É inaceitável a posição da Comissão Técnica Nacional de Biossegurança (CTNBio) de aprovar com urgência os pedidos de liberação comercial de variedades de milho transgênico não avaliado no Brasil. O ato pode ser consumado em reunião na próxima quinta (1º).
Seu zelo para com o interesse de importadores de milho afeta o compromisso necessário com a saúde da população e do ambiente, contrariando sua necessária fidelidade ao princípio da precaução.
Refiro-me aos itens 1.5, 1.15, 1.24 e 1.25 da pauta da CTNBio, que pode ser acessada aqui. A urgência das organizações importadoras não pode ser usada como argumento para descaso às normas de segurança vigentes no país, que exigem análise cuidadosa e não rapidez de decisões.
Quando a urgência corresponde à pressa e atende a interesses econômicos de poucos, capazes de trazer riscos para a saúde e o ambiente de muitos, ela deve ser recusada. As avaliações de risco não podem ser açodadas e muito menos submetidas aos interesses do comércio.

Extratos de registros:
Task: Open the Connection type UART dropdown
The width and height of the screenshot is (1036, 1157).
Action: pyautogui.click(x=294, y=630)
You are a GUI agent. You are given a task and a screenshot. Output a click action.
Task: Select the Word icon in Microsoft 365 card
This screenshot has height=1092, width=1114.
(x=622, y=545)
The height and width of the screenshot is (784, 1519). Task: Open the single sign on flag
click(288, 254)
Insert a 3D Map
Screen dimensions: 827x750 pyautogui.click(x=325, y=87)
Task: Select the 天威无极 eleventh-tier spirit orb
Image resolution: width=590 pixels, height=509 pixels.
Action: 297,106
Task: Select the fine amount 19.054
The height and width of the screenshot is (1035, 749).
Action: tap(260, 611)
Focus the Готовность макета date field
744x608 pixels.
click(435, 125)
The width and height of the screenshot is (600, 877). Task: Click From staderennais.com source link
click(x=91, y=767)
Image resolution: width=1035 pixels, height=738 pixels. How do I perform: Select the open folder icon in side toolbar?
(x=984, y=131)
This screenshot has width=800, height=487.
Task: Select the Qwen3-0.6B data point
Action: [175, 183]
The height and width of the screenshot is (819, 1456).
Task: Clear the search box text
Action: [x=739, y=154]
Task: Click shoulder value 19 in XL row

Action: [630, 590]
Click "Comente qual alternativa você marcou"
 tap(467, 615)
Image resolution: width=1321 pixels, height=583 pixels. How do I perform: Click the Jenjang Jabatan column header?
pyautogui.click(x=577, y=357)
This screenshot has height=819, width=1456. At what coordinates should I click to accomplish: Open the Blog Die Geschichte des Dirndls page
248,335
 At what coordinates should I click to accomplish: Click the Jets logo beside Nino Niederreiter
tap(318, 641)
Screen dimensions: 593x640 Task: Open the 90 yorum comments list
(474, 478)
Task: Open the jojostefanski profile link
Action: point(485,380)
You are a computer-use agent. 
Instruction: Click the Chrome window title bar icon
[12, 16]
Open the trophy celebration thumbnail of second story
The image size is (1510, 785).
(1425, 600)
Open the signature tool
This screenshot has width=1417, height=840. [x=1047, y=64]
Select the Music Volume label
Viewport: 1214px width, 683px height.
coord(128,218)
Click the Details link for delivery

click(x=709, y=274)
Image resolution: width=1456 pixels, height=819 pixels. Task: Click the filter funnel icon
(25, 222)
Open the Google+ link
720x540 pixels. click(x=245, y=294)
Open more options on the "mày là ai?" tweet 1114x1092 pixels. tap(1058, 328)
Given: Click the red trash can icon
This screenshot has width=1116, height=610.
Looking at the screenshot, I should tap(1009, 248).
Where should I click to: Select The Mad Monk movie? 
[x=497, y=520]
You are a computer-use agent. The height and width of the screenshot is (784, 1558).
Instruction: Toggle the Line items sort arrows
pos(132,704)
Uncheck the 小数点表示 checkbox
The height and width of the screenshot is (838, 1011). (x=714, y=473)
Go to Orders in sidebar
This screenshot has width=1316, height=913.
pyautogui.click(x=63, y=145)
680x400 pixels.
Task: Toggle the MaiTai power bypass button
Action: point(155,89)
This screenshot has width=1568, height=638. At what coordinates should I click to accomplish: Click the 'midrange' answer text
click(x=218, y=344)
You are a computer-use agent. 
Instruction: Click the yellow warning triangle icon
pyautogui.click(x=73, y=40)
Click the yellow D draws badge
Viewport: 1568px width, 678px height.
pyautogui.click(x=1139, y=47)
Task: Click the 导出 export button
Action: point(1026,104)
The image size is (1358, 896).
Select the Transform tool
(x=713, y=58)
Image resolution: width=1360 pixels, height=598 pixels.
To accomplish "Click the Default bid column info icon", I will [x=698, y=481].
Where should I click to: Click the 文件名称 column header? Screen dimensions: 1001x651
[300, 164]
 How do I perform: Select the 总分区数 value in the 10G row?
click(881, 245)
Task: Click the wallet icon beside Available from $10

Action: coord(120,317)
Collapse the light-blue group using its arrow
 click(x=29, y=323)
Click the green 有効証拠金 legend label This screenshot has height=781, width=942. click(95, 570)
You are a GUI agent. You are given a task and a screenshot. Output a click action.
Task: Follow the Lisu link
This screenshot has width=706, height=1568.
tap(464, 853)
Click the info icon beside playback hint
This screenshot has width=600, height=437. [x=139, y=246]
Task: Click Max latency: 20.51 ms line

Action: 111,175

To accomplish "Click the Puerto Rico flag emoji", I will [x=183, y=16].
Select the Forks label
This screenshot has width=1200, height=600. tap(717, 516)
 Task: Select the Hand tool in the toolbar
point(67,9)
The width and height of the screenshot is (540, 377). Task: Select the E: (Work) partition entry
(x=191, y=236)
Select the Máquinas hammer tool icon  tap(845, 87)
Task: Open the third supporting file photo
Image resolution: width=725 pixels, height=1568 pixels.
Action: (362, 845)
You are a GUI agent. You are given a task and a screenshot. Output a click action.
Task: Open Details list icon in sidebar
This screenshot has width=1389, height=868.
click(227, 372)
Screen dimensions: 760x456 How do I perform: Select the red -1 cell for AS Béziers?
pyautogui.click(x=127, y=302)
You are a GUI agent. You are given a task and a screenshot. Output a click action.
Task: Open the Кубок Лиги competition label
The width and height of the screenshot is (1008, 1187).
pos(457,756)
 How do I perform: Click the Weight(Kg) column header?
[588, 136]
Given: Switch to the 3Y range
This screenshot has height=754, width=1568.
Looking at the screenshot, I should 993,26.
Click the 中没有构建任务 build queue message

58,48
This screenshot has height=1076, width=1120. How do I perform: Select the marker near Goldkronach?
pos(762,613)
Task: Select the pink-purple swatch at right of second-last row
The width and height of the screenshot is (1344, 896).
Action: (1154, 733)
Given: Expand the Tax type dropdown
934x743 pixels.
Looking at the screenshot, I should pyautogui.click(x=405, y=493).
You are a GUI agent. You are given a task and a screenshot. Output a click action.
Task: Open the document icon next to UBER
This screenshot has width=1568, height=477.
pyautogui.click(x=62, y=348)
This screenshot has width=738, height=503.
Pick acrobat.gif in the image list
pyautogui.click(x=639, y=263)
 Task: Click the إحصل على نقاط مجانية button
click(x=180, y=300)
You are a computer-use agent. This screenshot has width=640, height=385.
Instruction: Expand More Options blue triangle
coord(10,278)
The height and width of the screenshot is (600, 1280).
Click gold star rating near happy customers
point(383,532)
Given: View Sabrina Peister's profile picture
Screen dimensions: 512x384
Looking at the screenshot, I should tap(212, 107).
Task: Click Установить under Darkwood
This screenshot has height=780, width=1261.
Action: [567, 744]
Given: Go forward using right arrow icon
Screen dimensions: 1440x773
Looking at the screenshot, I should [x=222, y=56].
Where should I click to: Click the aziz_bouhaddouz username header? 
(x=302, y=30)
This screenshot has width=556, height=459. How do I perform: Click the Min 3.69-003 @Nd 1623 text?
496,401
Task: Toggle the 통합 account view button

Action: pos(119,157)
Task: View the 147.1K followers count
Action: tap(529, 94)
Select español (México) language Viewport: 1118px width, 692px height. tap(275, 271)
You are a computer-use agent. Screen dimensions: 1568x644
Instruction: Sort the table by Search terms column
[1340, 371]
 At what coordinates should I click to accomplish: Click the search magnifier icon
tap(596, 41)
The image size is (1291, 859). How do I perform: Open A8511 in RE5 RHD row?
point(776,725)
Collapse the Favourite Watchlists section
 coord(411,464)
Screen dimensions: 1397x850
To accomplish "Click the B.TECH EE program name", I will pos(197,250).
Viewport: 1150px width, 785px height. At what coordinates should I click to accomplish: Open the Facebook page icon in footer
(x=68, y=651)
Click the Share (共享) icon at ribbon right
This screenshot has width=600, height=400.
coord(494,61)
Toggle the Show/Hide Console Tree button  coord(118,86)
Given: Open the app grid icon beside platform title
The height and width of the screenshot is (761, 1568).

Exercícios propostos:
1. Liste os itens da pauta da CTNBio mencionados no trecho.
2. Reescreva de forma mais concisa o parágrafo do trecho que começa com "Refiro-me aos itens", preservando seus fatos principais.

Exercício resolvido:
1. 1.5, 1.15, 1.24 e 1.25

2. Os itens em questão são 1.5, 1.15, 1.24 e 1.25 da pauta da CTNBio. A urgência dos importadores não justifica desrespeitar as normas de segurança do país, que exigem análise cuidadosa, e não decisões rápidas.